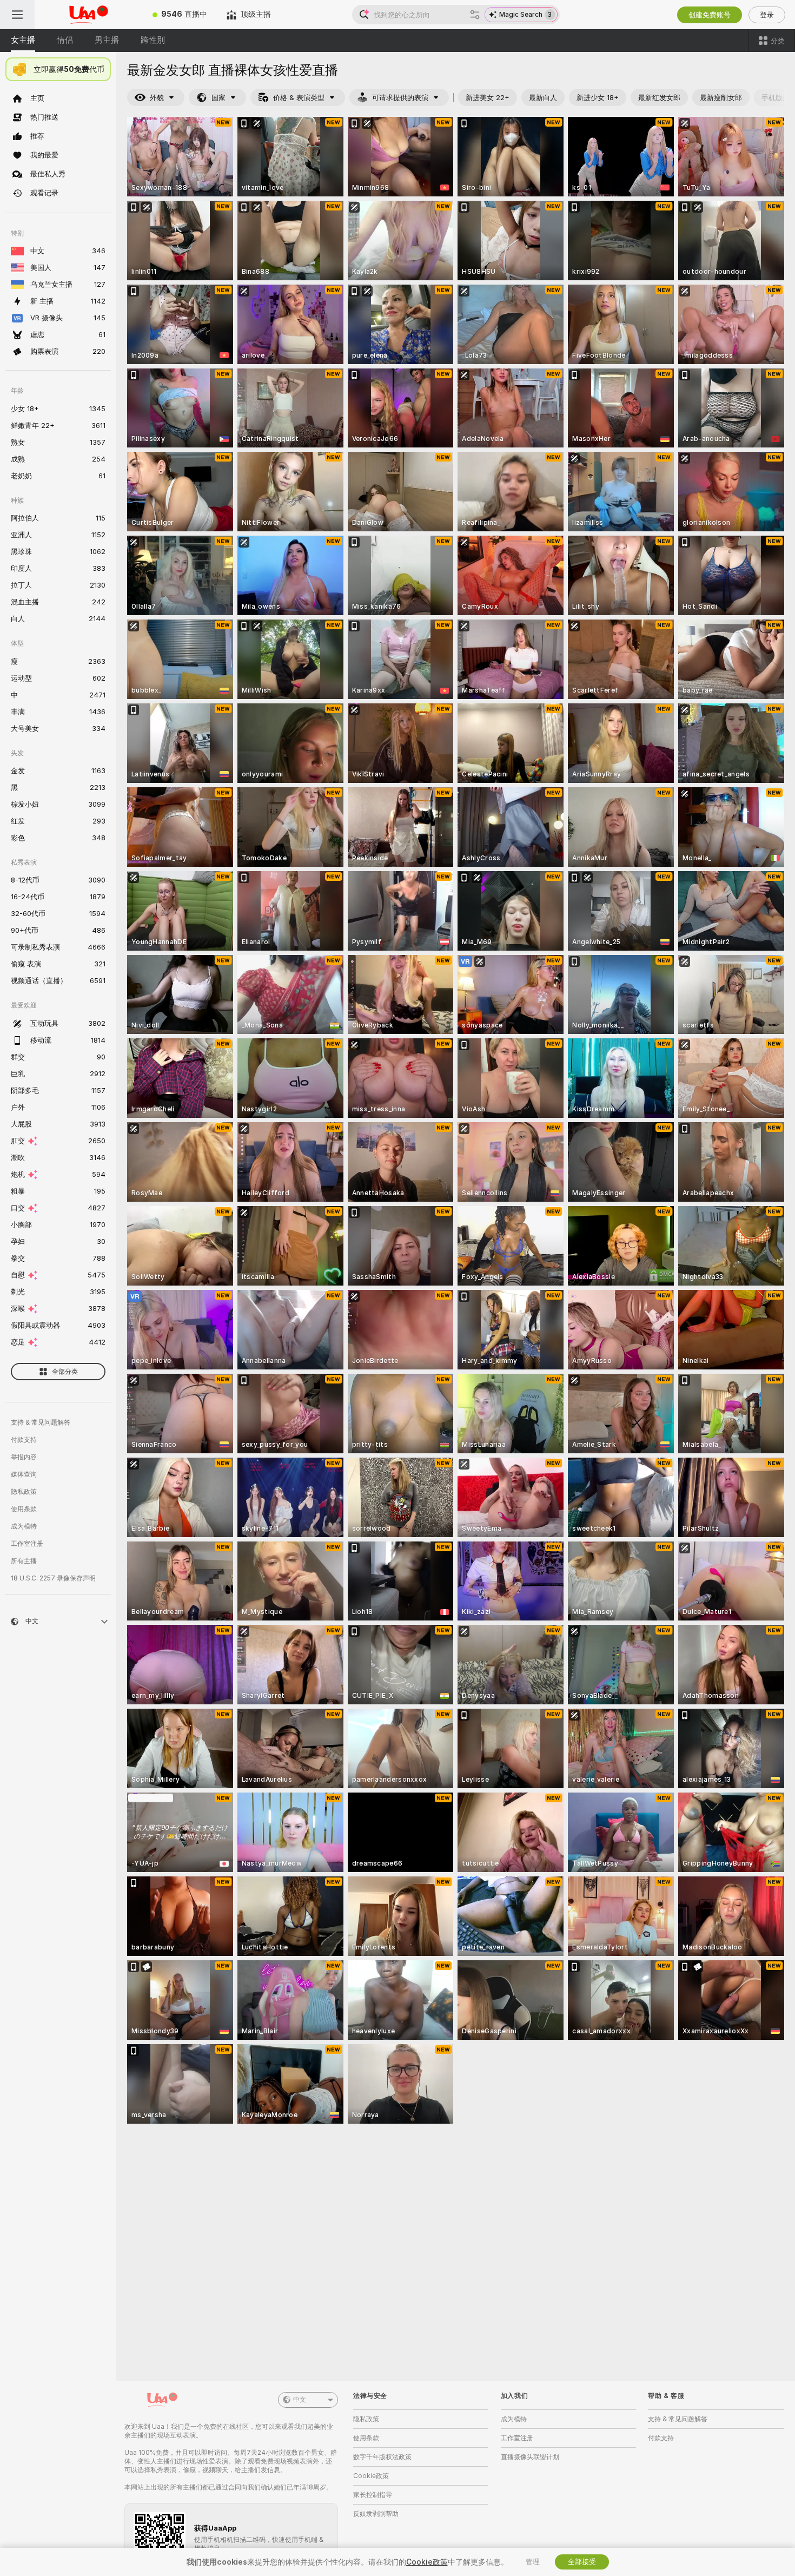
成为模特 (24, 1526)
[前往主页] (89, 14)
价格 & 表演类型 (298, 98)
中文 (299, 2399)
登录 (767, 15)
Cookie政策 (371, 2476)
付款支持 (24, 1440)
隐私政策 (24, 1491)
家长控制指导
◇ ◇ ◇ ◇
Exercise details
The records above are to be copied exactly, with no pictures carried over.

Result for this exercise
成为模特 (24, 1526)
[前往主页] (89, 14)
价格 & 表演类型 (298, 98)
中文 (299, 2399)
登录 (767, 15)
Cookie政策 (371, 2476)
付款支持 (24, 1440)
隐私政策 (24, 1491)
家长控制指导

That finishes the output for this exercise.